(Stored data entries)
********

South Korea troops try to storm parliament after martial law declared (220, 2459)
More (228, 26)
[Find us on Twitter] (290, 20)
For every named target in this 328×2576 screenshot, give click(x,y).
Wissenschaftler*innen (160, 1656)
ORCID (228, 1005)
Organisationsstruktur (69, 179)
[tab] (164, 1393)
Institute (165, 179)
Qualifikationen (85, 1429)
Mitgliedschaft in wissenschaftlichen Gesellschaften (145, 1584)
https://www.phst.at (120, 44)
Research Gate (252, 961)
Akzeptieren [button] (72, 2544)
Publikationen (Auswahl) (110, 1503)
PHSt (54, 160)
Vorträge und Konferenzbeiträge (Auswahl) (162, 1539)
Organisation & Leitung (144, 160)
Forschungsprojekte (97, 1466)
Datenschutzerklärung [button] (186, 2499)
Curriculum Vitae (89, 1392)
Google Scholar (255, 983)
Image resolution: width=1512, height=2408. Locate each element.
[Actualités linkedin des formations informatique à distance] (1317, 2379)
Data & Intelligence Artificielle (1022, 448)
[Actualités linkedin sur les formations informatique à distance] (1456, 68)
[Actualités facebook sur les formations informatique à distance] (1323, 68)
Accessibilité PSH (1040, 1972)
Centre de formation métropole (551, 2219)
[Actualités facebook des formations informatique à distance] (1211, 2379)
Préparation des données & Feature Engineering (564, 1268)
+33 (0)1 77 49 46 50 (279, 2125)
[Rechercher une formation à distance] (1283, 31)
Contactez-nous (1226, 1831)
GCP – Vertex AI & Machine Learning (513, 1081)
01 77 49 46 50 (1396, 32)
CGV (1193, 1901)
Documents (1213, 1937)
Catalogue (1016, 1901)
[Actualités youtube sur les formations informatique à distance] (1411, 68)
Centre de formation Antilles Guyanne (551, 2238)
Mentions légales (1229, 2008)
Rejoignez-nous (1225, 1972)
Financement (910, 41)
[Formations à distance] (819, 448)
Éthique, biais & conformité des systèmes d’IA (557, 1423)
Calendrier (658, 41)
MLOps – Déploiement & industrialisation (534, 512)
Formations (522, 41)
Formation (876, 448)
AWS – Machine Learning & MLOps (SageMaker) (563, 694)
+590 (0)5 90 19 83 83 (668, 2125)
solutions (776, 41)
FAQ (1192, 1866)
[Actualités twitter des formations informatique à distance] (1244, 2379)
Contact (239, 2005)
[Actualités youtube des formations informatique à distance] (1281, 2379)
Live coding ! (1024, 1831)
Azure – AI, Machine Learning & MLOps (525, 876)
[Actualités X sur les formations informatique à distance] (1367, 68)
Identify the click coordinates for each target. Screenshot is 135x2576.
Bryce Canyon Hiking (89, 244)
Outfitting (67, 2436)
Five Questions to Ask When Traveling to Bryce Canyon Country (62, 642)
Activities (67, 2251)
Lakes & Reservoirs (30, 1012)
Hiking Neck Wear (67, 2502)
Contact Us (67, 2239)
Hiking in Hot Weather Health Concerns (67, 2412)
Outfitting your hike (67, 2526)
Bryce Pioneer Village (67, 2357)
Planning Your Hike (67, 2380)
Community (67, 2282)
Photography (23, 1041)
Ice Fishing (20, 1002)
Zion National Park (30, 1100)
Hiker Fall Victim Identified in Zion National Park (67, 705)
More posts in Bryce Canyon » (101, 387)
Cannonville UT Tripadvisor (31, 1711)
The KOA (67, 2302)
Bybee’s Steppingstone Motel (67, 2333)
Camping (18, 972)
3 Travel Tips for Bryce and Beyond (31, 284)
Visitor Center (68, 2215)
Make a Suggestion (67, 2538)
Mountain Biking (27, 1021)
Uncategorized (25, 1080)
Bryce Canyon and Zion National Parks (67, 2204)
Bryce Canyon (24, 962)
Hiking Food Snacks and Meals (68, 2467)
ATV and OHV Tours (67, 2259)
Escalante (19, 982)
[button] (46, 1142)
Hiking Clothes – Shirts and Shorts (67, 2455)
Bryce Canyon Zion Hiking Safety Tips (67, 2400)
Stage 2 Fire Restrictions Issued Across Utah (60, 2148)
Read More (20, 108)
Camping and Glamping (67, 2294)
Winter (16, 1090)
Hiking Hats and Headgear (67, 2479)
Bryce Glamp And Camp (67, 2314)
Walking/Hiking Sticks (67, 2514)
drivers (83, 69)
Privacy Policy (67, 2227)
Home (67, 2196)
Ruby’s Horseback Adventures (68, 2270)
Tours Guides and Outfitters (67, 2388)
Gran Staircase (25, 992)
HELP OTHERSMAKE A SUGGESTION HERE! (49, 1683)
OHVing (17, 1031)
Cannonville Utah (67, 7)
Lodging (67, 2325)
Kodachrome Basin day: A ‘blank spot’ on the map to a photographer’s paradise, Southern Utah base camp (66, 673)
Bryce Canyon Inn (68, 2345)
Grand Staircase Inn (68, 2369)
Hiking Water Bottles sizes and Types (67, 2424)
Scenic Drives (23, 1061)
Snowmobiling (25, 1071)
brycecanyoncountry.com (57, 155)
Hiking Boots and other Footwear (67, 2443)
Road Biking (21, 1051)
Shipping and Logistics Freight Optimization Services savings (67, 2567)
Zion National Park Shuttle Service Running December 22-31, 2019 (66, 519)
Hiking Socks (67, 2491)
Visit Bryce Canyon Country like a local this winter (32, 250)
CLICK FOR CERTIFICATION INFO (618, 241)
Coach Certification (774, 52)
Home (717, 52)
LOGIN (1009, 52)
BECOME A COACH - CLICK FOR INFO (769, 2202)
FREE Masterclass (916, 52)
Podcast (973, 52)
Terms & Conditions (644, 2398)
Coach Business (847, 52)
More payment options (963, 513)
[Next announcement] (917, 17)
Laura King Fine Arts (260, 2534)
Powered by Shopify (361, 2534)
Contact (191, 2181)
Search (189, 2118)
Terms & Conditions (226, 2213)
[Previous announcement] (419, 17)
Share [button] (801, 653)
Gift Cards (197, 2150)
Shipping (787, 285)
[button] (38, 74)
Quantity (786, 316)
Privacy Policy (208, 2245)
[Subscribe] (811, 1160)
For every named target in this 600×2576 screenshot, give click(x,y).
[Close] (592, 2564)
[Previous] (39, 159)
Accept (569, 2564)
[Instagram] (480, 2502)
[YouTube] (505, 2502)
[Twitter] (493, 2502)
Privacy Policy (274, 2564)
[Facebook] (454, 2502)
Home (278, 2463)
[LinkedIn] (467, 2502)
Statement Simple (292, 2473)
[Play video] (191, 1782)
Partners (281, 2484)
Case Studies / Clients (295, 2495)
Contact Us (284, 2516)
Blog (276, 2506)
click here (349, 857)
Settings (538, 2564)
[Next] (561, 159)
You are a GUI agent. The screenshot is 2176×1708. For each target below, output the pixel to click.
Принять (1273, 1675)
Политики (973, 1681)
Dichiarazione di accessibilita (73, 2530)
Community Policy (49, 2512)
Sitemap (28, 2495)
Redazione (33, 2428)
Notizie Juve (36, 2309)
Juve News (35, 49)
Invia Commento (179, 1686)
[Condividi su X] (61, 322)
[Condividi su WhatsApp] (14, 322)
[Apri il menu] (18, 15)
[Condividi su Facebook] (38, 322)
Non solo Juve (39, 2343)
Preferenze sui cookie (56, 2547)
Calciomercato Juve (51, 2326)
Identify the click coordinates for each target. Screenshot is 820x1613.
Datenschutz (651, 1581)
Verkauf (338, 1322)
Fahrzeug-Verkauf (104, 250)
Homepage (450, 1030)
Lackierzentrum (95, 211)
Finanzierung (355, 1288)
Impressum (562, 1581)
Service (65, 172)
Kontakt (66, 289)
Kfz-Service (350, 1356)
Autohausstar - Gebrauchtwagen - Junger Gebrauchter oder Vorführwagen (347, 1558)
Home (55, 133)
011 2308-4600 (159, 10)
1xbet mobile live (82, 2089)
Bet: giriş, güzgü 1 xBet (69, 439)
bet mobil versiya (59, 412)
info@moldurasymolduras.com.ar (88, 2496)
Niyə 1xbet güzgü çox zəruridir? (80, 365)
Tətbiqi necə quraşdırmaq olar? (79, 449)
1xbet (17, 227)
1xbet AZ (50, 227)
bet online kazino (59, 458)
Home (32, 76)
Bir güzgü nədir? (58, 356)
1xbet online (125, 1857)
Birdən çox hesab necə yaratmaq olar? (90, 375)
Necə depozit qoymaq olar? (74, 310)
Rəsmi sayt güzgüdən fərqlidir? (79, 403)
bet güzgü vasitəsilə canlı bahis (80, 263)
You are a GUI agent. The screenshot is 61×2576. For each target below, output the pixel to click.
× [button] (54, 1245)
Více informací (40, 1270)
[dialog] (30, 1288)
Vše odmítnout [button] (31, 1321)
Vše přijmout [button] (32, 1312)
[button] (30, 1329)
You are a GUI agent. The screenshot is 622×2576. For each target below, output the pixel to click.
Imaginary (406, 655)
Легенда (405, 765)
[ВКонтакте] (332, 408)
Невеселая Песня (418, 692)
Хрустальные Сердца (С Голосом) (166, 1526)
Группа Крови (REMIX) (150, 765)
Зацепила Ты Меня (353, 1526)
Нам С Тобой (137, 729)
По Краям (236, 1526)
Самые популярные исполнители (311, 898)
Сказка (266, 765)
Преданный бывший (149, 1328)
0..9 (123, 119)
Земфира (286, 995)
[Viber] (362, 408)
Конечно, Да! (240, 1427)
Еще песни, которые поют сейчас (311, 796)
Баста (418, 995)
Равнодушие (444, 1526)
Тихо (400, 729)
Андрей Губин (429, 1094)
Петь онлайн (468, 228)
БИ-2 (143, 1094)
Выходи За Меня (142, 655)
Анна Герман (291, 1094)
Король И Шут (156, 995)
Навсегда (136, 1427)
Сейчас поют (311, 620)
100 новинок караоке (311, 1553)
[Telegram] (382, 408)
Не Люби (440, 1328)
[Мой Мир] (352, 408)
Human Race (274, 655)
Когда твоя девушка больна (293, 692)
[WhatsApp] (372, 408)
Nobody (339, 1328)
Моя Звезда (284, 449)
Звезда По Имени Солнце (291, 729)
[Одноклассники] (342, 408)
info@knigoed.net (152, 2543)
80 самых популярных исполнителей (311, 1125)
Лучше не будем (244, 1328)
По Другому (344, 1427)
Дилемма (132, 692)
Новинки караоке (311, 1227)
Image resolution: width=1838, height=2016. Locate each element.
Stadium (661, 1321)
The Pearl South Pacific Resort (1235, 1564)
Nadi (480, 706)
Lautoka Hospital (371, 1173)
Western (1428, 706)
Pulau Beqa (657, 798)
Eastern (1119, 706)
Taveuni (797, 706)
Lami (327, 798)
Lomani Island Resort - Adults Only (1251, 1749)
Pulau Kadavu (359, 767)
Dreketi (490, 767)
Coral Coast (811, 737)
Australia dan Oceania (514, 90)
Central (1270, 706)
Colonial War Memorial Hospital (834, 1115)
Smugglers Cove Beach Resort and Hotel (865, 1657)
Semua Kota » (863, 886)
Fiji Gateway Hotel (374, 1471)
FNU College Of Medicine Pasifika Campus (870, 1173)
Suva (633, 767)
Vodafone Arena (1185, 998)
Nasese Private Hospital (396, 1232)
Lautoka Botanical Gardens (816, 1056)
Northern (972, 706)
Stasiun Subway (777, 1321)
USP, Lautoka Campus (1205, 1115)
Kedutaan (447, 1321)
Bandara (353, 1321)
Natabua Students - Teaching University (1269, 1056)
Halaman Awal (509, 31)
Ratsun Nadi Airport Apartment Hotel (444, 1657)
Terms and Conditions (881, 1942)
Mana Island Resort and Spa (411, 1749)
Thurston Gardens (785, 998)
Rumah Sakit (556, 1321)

********

Work to be completed - Going back over the entries above, copy word for word every line from the one that has "Vorträge und Konferenzbeiträge" on through the one that has "Éthique, biais &".

Exercise response -
Vorträge und Konferenzbeiträge (Auswahl) (162, 1539)
Organisation & Leitung (144, 160)
Forschungsprojekte (97, 1466)
Datenschutzerklärung [button] (186, 2499)
Curriculum Vitae (89, 1392)
Google Scholar (255, 983)
Image resolution: width=1512, height=2408. Locate each element.
[Actualités linkedin des formations informatique à distance] (1317, 2379)
Data & Intelligence Artificielle (1022, 448)
[Actualités linkedin sur les formations informatique à distance] (1456, 68)
[Actualités facebook sur les formations informatique à distance] (1323, 68)
Accessibilité PSH (1040, 1972)
Centre de formation métropole (551, 2219)
[Actualités facebook des formations informatique à distance] (1211, 2379)
Préparation des données & Feature Engineering (564, 1268)
+33 (0)1 77 49 46 50 (279, 2125)
[Rechercher une formation à distance] (1283, 31)
Contactez-nous (1226, 1831)
GCP – Vertex AI & Machine Learning (513, 1081)
01 77 49 46 50 (1396, 32)
CGV (1193, 1901)
Documents (1213, 1937)
Catalogue (1016, 1901)
[Actualités youtube sur les formations informatique à distance] (1411, 68)
Centre de formation Antilles Guyanne (551, 2238)
Mentions légales (1229, 2008)
Rejoignez-nous (1225, 1972)
Financement (910, 41)
[Formations à distance] (819, 448)
Éthique, biais & conformité des systèmes d’IA (557, 1423)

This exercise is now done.